Thursday, September 22, 2005
Insectious Infectious!
There’s going to be a very buggy section in this blogpost so those that hate beetles and scream and run away when you see a massive moth in class should not read it.
But I shall now begin things on a light note.
Power98fm has started this competition called Mars VS Venus. Currently the girls are leading 4:2, so I’m not particularly worried yet. Besides, they get to win money, which makes it rather competitive, and also, one should listen because of the answers the people give to the questions.
Rules are that the guys will be asked ‘girl’ type of questions and vice versa. So there was this guy, on the Morning Jam with Joe Augustin and Maggie Lim, who had this question:
‘What is gelato?’
‘Errr… Gel?’
Joe Augustin blasted the guy later. The girl didn’t know the answer to her question, which was:
‘What letter of the alphabet does an Allen Key take?’
Answer to both, I think, is ice cream and the letter S.
But there’s this guy that takes the cake for the stupid answers of all stupid answers.
So his question was probably this:
‘Jack and Jill went up the hill, to fetch a pail of water.
Jack fell down and broke his crown…
What happened to Jill?’
The guy answered one of the best answers I have ever heard. Actually I think it’d be better if I recite the poem again.
‘Jack and Jill went up the hill to fetch a pail of water.
Jack fell down and broke his crown and Jill drowned not long after.’
Sadako, anyone?
Yes. The girl’s answer was rather weird too, her question was:
‘What film does a digital camera use?’
‘Errr… Kodak?’
Digital cameras don’t use film.
Sebastian came in later and said, ‘Today we’re gathered here to mourn the loss of a great friend, whom we are all very familiar with. We mourn the loss of Jill… What’s her surname?’
‘Don’t know.’
‘Okay, never mind, we mourn the loss of Jill, who drowned after seeing Jack breaking his crown.’
Yes. Must listen. This was almost as good as Henry the Rooster all over again or the What-Not-To-Say-On-Your-First-Date advertisements.
And so ends the funny bits.
Warning: This blogpost is not for the faint-hearted. Those who get squeamish if you see hair in your rice or that very memorable green caterpillar in your food or that equally memorable green frozen caterpillar I found on the frozen corn, should not read this.
After two weeks of battling with the obnoxious animal known as the Rice Weevil… Hell, no, I’ve been infected with two bloody kinds of weevils… according to this site.
But anyway, yes, currently my family is under siege from the blasted creatures known as the Rice Weevil, or Sitophilus oryzae, and the Granary Weevil, or Sitophilus Granarius. Yes I have two bloody types of weevils in one rice bin. How fascinating. How do I know? Because of that lovely website and because of the hands-on experience I’ve been getting these few days.
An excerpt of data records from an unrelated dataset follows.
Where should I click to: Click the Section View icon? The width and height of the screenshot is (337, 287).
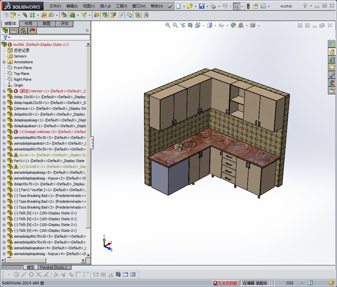[x=190, y=25]
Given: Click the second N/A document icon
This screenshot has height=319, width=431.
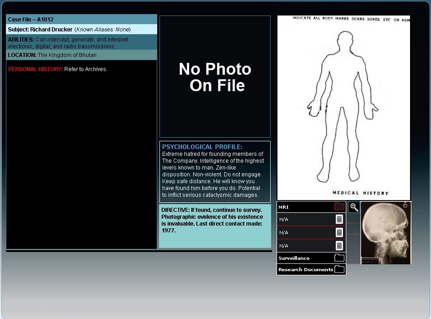Looking at the screenshot, I should pos(339,232).
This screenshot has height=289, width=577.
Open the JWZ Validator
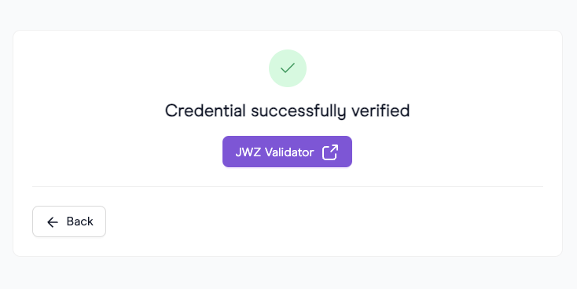coord(287,152)
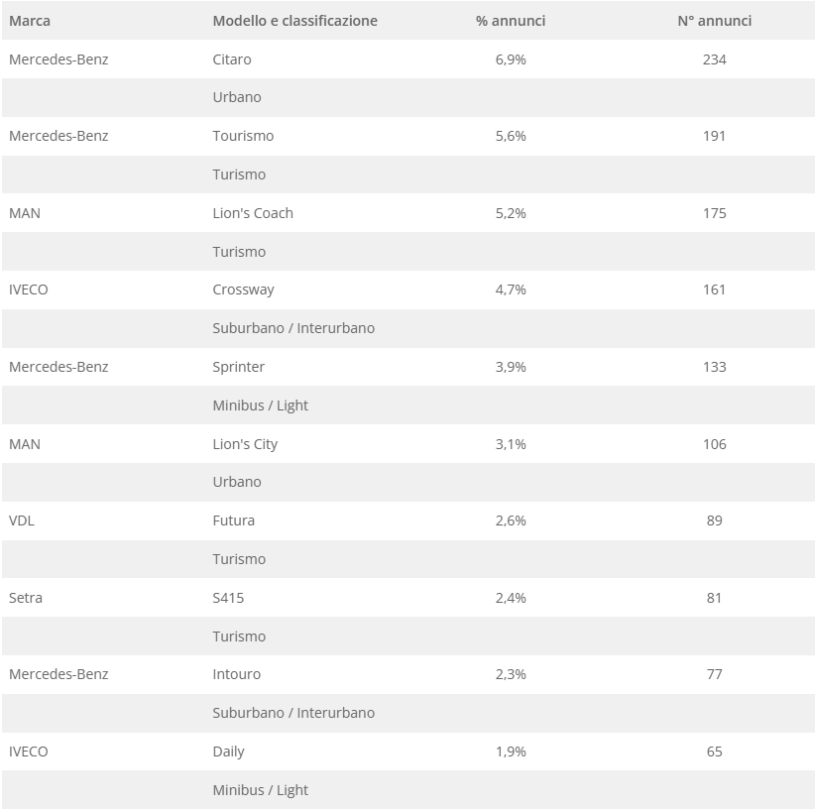Screen dimensions: 815x810
Task: Click the Marca column header
Action: 30,21
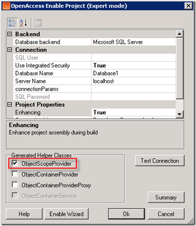196x226 pixels.
Task: Open the Summary button
Action: click(166, 198)
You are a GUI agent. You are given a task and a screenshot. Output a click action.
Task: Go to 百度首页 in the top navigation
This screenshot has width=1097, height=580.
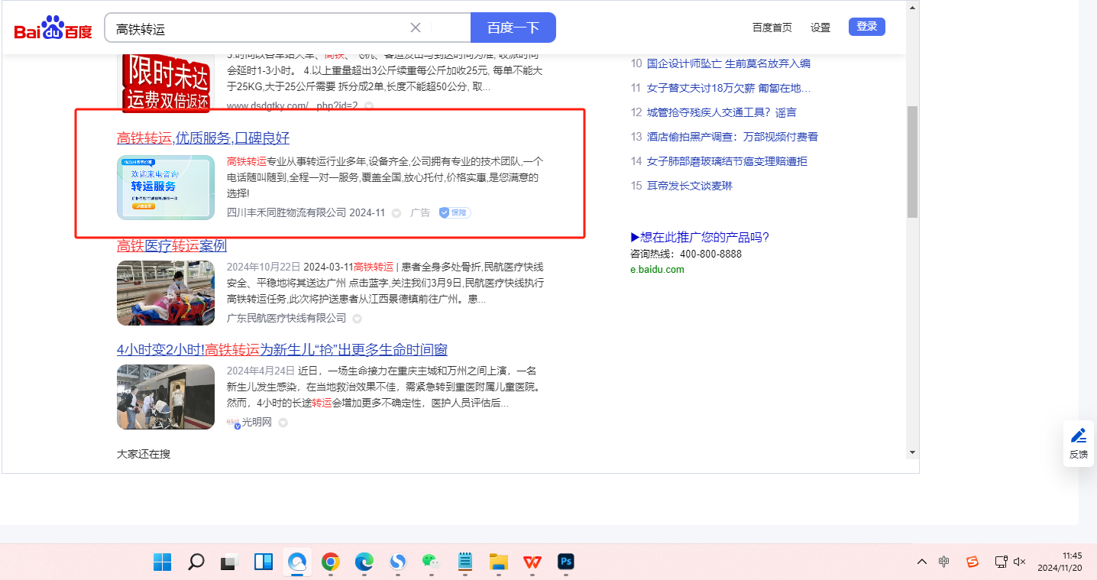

One of the most disgusting things known to us now, is to look into your food and see an insect waving at you. I just have to scoop a damned cup out of my rice bin and pour it into a plate and start sorting and all the damn little weevils will come out.
Thus, I have adopted a no-nonsense kind of attitude when it comes to de-infestation. There are ways to get rid of them, unfortunately, according to that site and hands-on experience, insecticide isn’t encouraged. You can’t bloody well see the damn kids of the adults, because they’re in the bloody rice eating it before your eyes. Actually I don’t mind the adults that much, they’re adaptable, hard, and drown most satisfyingly in a bowl of water. It’s the kids I hate. They are in the rice, so you don’t know that they’re there. And when you see them, it’s gross.
I find butterflies okay. Beetles are cool too, provided they don’t sting me. Bees are fine… 3 kilometres away, or separated by mesh, but I draw the line at grubs.
I hate grubs.
They squirm and they wriggle and it’s terribly disgusting in a weirdly fascinating way. Then I pick them up with a pair of tweezers and drown them most satisfyingly.
And also, I can’t stand pupae. Especially the going-to-be-adults-pupae as one can see the black outline of the weevil in your now worthless rice. But actually, they’re rather interesting, after you smash the rice kernel and play with the frantic weevils for a while…
Yes I’m cruel. Wa hahaha.
And I have no qualms about picking the live adults out and watching them scuttle across my hands before flushing them into the welcoming drain pipe. But I stop at grubs. Grubs are gross!
Alas, it’s now the norm to take rice out to wash and see little black things floating all over it. Ah that reminds me. One more thing I don’t like about the weevils is that they don’t float. Why don’t they float…?
Actually there’s more I wanted to type but I’ll stop here for now, after grossing everyone out… seriously, with my bug epidemic…
PS- On a lighter note, again, today is Tom Felton's birthday!